§ **Data records**

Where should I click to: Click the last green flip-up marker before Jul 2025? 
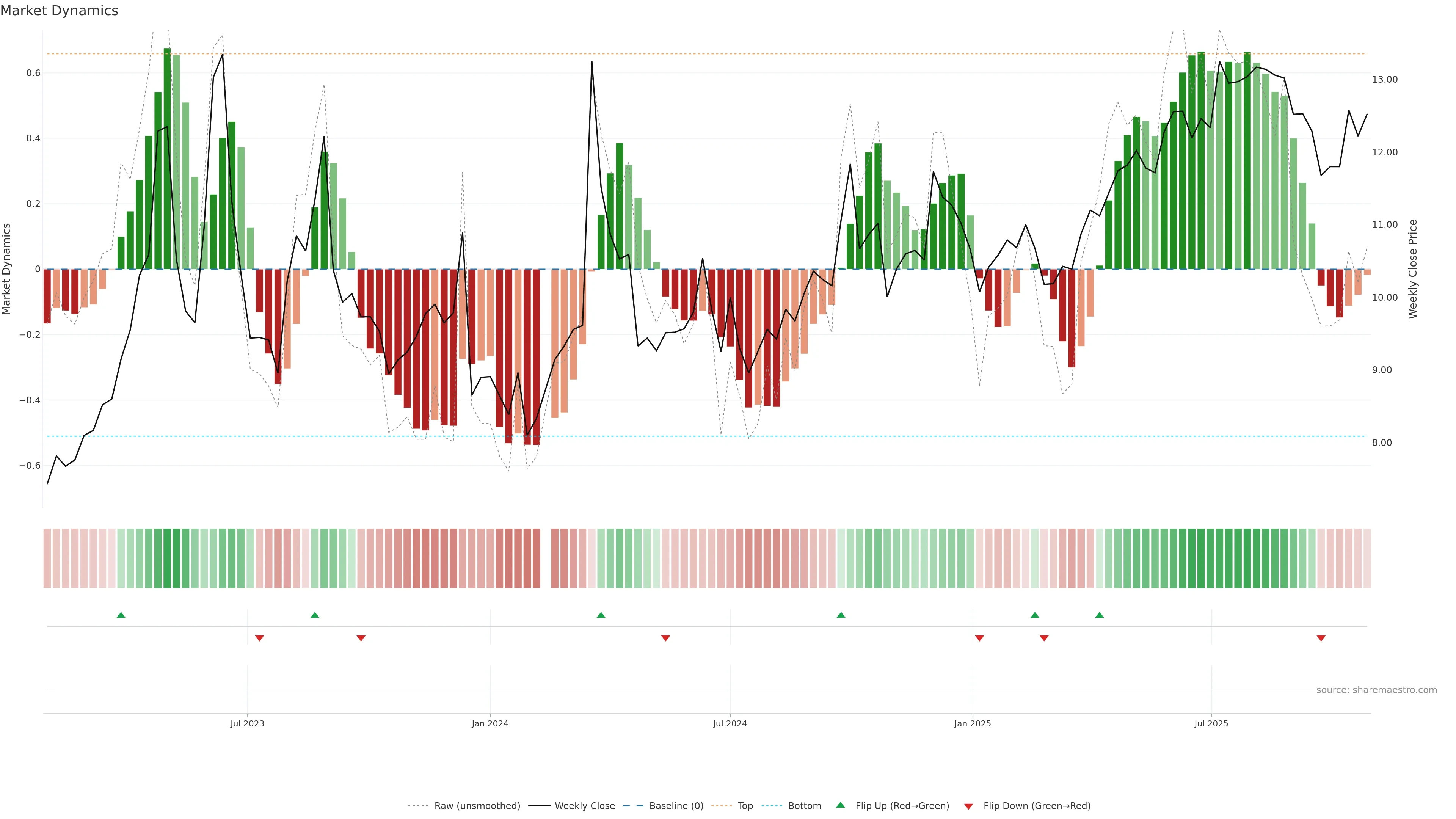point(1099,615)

---

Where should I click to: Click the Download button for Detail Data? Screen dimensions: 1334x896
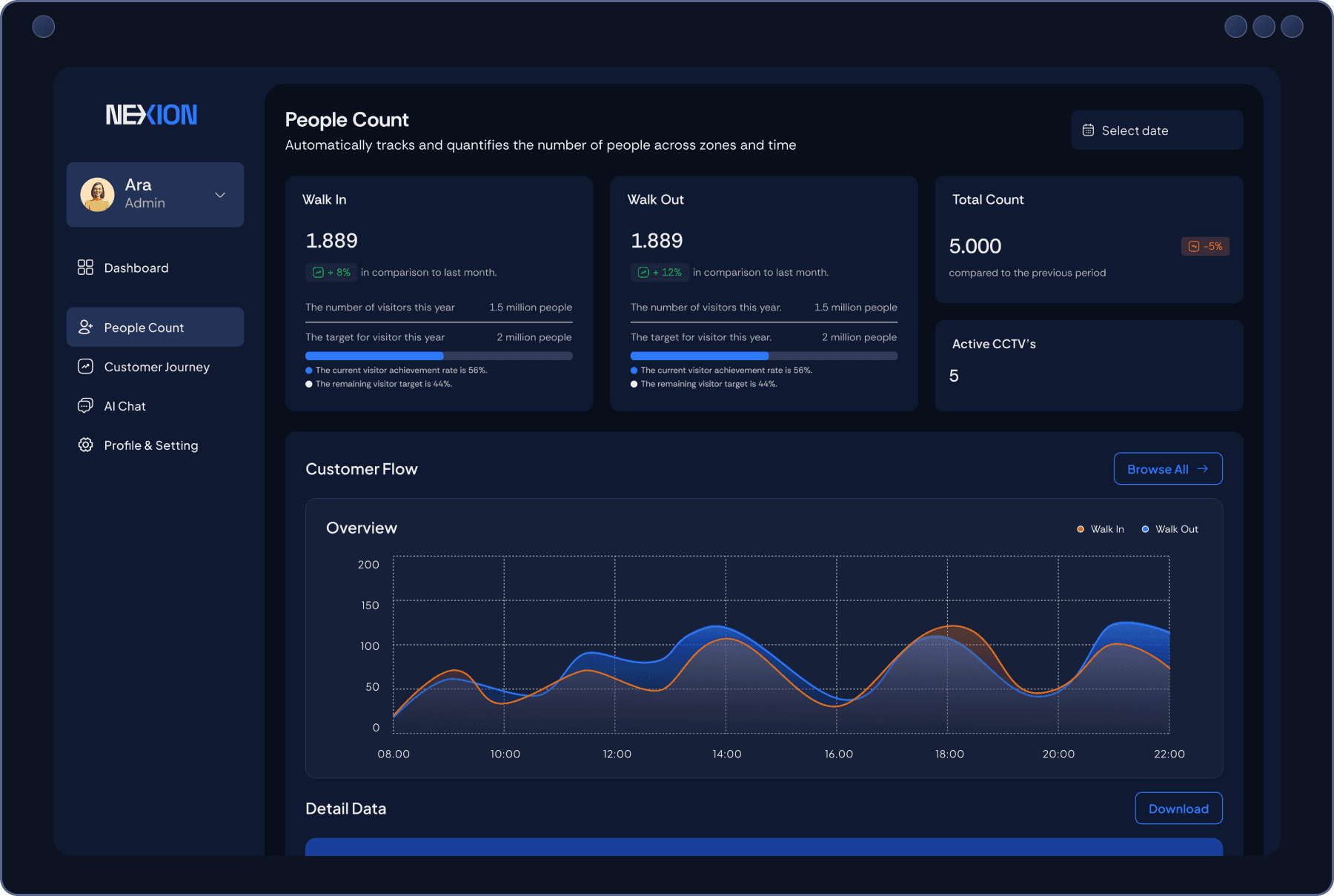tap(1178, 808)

==

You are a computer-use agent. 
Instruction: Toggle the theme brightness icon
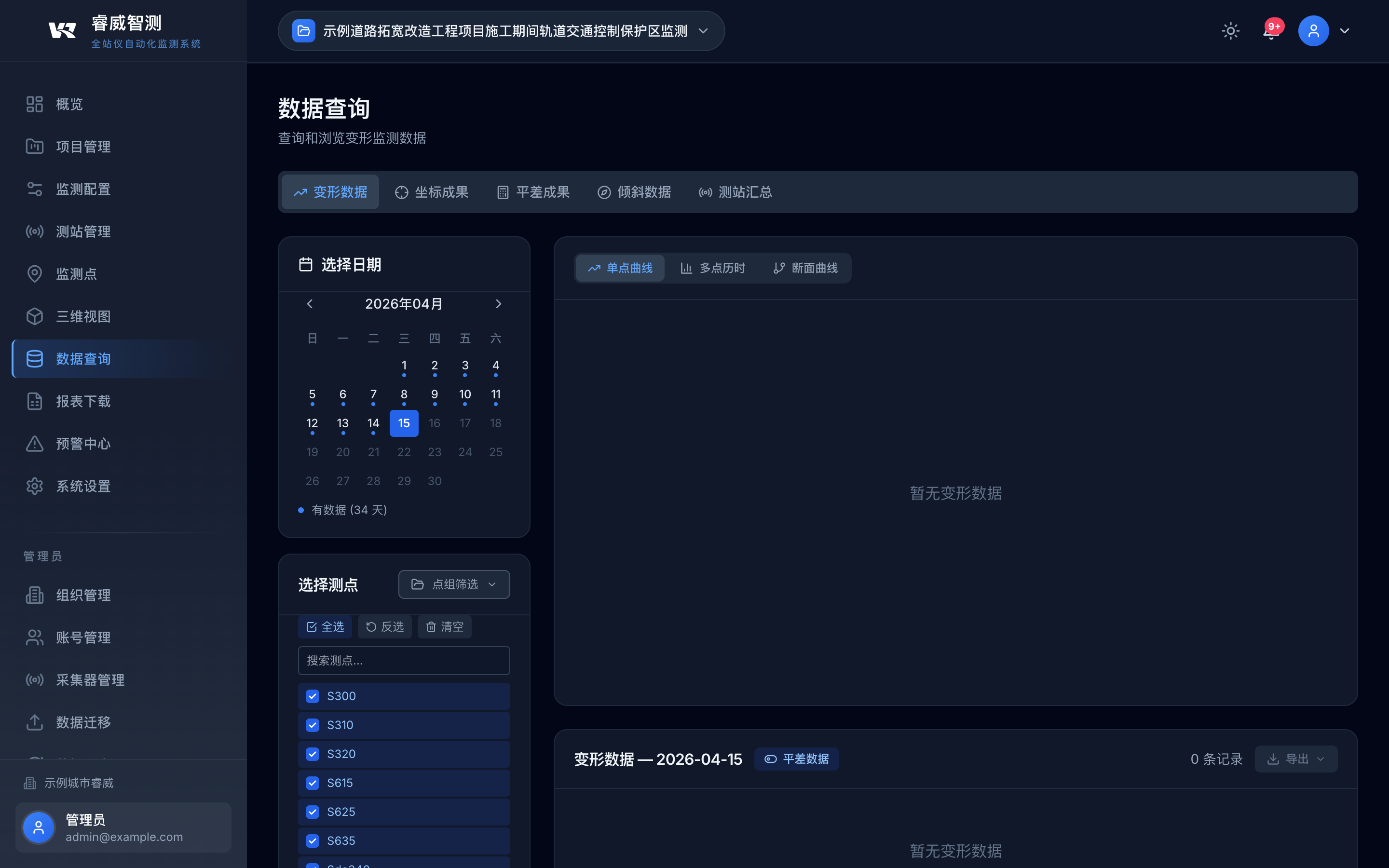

§ **About this exercise**
In the listing above, find the line with "You are a computer-use agent." and the line with "Instruction: Toggle the theme brightness icon". Output those two lines and every line between them, exactly as written.

§ **Task solution**
You are a computer-use agent. 
Instruction: Toggle the theme brightness icon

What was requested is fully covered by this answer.